BOJ Keeps Monetary Policy Unchanged
Newsfrom JapanEconomy Politics
Tokyo, March 18 (Jiji Press)--The Bank of Japan decided to leave its ultraloose monetary policy unchanged Friday, in stark contrast to moves for policy tightening by central banks elsewhere in the world in order to stem inflation.
At its two-day meeting that ended the same day, the BOJ's Policy Board voted eight to one to keep the central bank's short-term policy interest rate at minus 0.1 pct and continue guiding 10-year Japanese government bond yields around zero pct.
In a statement to announce the policy decision, the BOJ voiced concern over the fallout of Russia's invasion of Ukraine, saying that global financial and capital markets "have been volatile" and that prices of commodities such as crude oil "have risen significantly." Future developments "warrant attention," it added.

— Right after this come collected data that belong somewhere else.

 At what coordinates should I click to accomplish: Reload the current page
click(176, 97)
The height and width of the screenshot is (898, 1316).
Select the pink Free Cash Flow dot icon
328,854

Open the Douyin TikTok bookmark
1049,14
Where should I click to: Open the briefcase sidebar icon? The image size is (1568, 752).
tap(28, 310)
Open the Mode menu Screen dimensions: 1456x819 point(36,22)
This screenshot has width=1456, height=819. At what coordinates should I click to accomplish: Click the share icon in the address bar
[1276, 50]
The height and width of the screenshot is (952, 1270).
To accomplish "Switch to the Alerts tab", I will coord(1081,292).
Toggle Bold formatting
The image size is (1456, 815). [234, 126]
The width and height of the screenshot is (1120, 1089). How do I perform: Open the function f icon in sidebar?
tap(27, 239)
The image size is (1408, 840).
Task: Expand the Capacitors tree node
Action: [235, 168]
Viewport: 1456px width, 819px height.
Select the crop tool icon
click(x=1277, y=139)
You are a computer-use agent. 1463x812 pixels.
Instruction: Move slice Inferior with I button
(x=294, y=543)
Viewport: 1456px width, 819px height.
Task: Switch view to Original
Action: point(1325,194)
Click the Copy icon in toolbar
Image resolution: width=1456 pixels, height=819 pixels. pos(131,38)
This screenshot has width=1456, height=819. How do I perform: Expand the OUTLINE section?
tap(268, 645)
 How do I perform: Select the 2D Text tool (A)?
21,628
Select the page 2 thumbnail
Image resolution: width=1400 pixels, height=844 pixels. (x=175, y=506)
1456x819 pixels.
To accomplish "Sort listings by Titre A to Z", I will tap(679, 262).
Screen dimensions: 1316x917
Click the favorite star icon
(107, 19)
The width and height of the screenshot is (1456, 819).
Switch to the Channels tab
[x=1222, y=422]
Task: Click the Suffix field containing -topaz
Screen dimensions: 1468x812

The central bank said that the Japanese economy "has picked up as a trend" although "some weakness has been seen in part" mainly due to the impact of the novel coronavirus pandemic. The view is weaker than the BOJ's previous assessment given in January that a pickup in Japan's economy "has become evident" as the COVID-19 impact at home and abroad has waned gradually. The BOJ also lowered its assessment on consumption, saying that a pickup in private spending "has paused."
The year-on-year rate of change in Japan's core consumer price index is "likely to increase clearly in positive territory" for the time being due to surges in commodities and materials prices partly reflecting economic sanctions imposed on Russia over its military aggression in Ukraine, the BOJ said.